Machine learning is changing our world – at breathtaking pace. It has allowed computers to translate news articles as well as humans, beat humans at Go, detect malware and flu outbreaks, drive cars, make phone calls, and recommend what movie you might want to watch next.
This is all very well, but what is machine learning and how about some simple examples of machine learning in action?
Machine Learning is the task of training a computer system so that it can make useful predictions about new data.
For example, a system can be trained by giving it lots of pictures of cats and dogs and for each picture telling the system whether the picture is of a cat or a dog. Once trained, the system can be given a picture it hasn’t seen before and it will say whether it looks like a cat or a dog. This is an example of something called supervised learning.
Another example is to make a computer system play itself at a game like Chess or Go.
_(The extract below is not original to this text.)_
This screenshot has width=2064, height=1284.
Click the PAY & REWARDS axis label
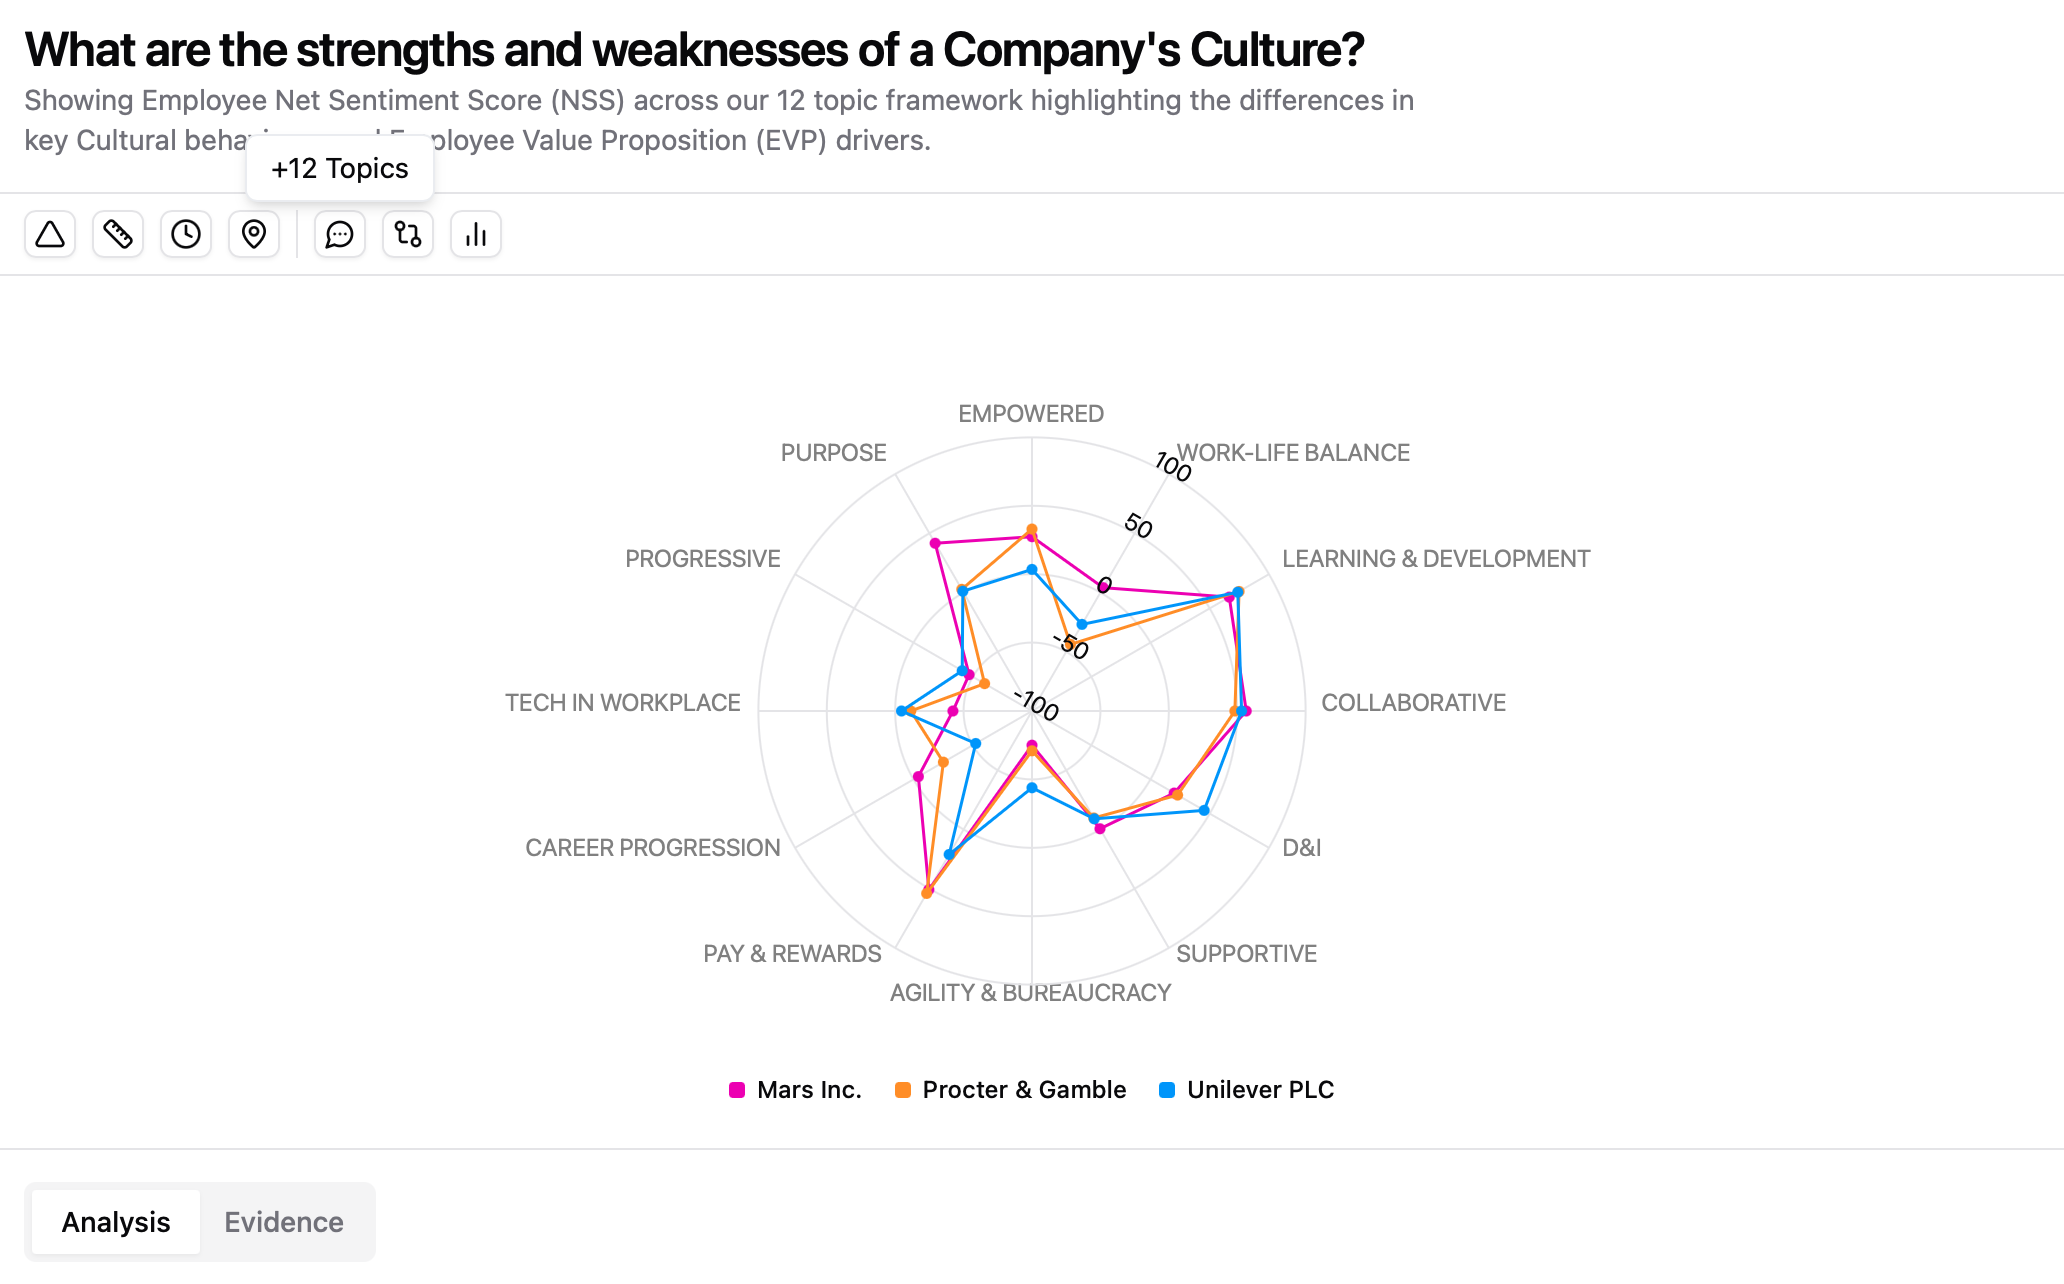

When one side in the game outplays the other, the decisions that the winning side made are encouraged in future and those that the losing side made are discouraged in future. By playing many thousands of games, the system increases in skill, until it might become better than any human at the game. This example is a type of reinforcement learning.
As a final example, a system can be trained by inspecting large quantities of normal traffic on a network so it learns what “normal” looks like. It can then be deployed to a network within a data centre that might be running a cloud computing service. If an attacker breaches that network, the traffic generated by the attacker will look different from “normal” and the system should raise an alert. This example is called unsupervised learning.